The training will take place 29 May for 175,000 employees to prevent discrimination across all Starbucks outlets.
In an exclusive interview with ABC’s ‘Good Morning America’, Starbucks CEO Kevin Johnson described the incident as “reprehensible”.
“They were wrong, and for that, I personally apologise to the gentlemen that visited our store,” he said.
Johnson has recognised the urgency to make reforms and is committed to addressing the issue.
“I’ve spent the last few days in Philadelphia with my leadership team listening to the community, learning what we did wrong and the steps we need to take to fix it,” he said.
“While this is not limited to Starbucks, we’re committed to being a part of the solution. Closing our stores for racial bias training is just one step in a journey that requires dedication from every level of our company and partnerships in our local communities.”

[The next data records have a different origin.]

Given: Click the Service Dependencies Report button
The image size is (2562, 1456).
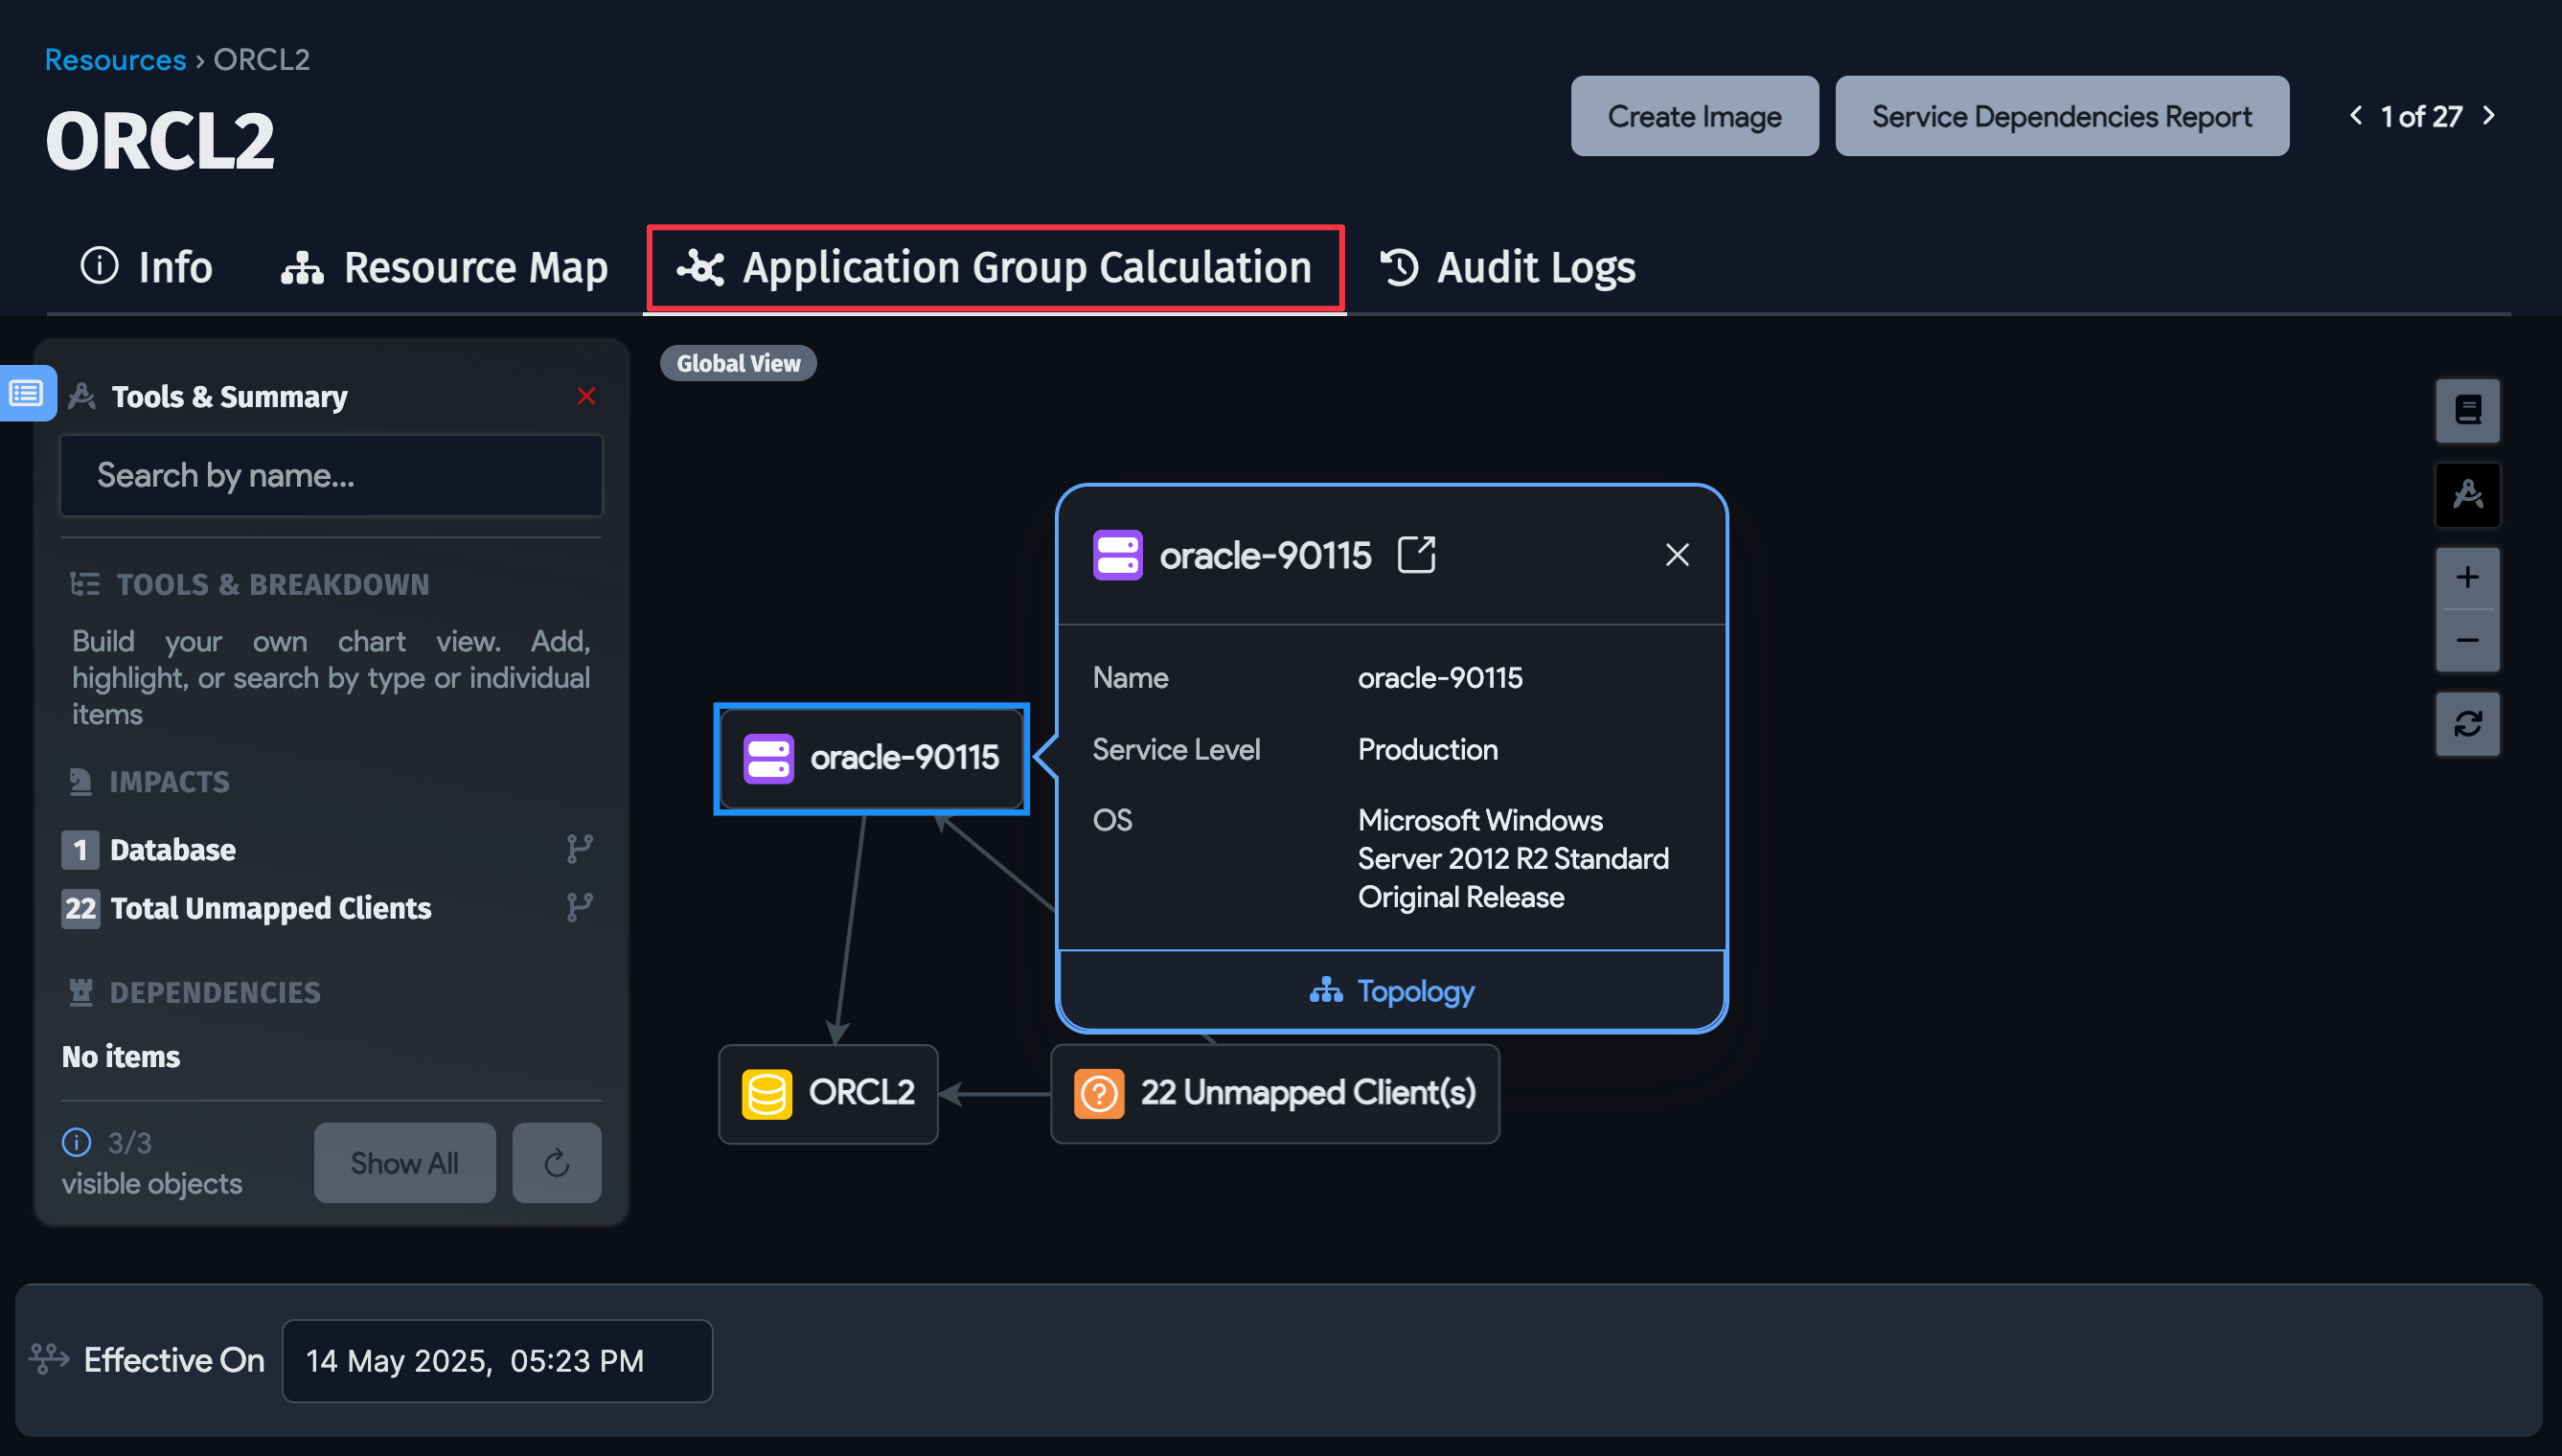Looking at the screenshot, I should click(x=2061, y=115).
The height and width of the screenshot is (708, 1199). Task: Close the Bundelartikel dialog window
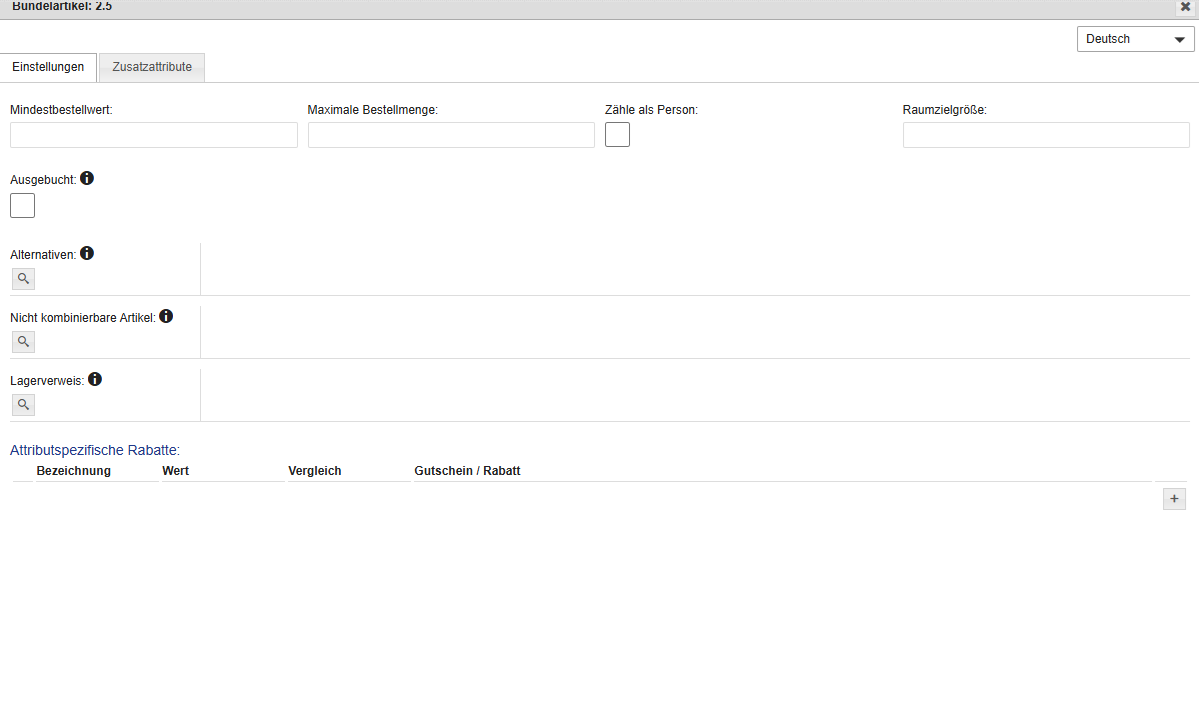(x=1185, y=6)
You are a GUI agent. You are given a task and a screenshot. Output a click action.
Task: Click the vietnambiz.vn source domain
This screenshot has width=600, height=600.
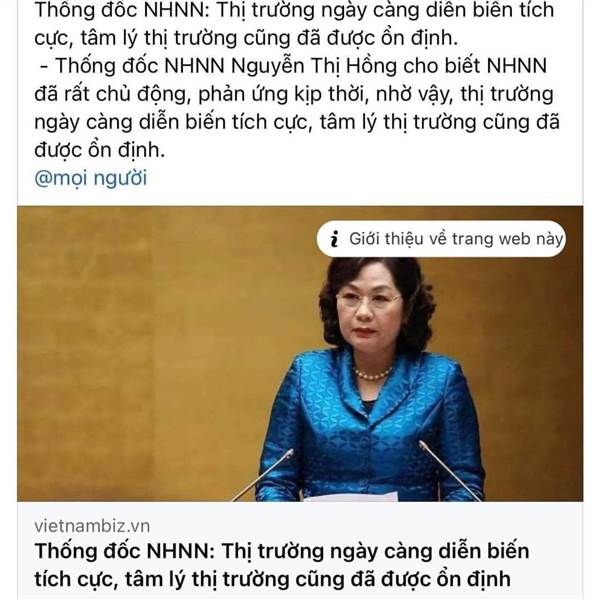pyautogui.click(x=92, y=526)
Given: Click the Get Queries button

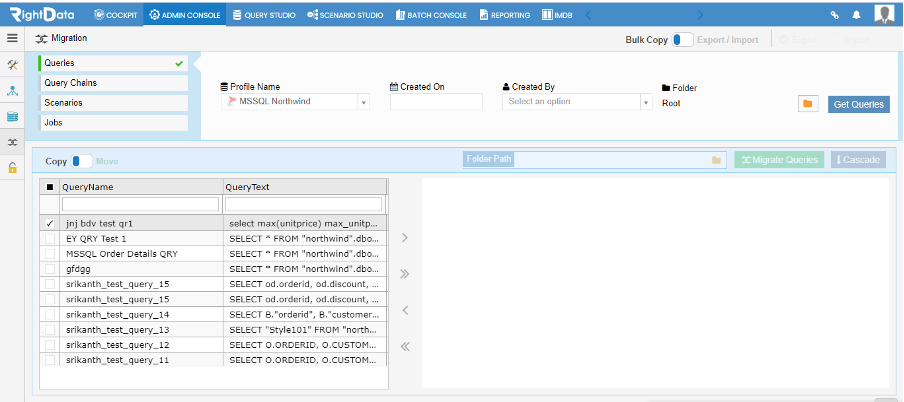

The two men were waiting for their friend and after refusing to make a purchase, the store manager called the police and the two men were arrested for trespassing.
Starbucks will make the educational resources available to other companies for future use.
Students at La Trobe University were asked what they thought about racial profiling in Australia in comparison to the US.
Nicole – Art Therapy
“If you haven’t lived in a place which doesn’t have a lot of different races, there becomes that idea that Australia is predominately white.”
Fadak – Biological Science
“Not as much as you see it in the states, but I feel like in Australia, especially in Melbourne. I was born here and grew up here and I’ve never had an incident where I have been racially profiled or attacked.”
Damian – Finance and accounting
“I thinks it’s not as prominent issue as it was years ago, I feel like now there are certain politicians that have their strong opinions such as Pauline Hanson, but other people shut her down and people move on.”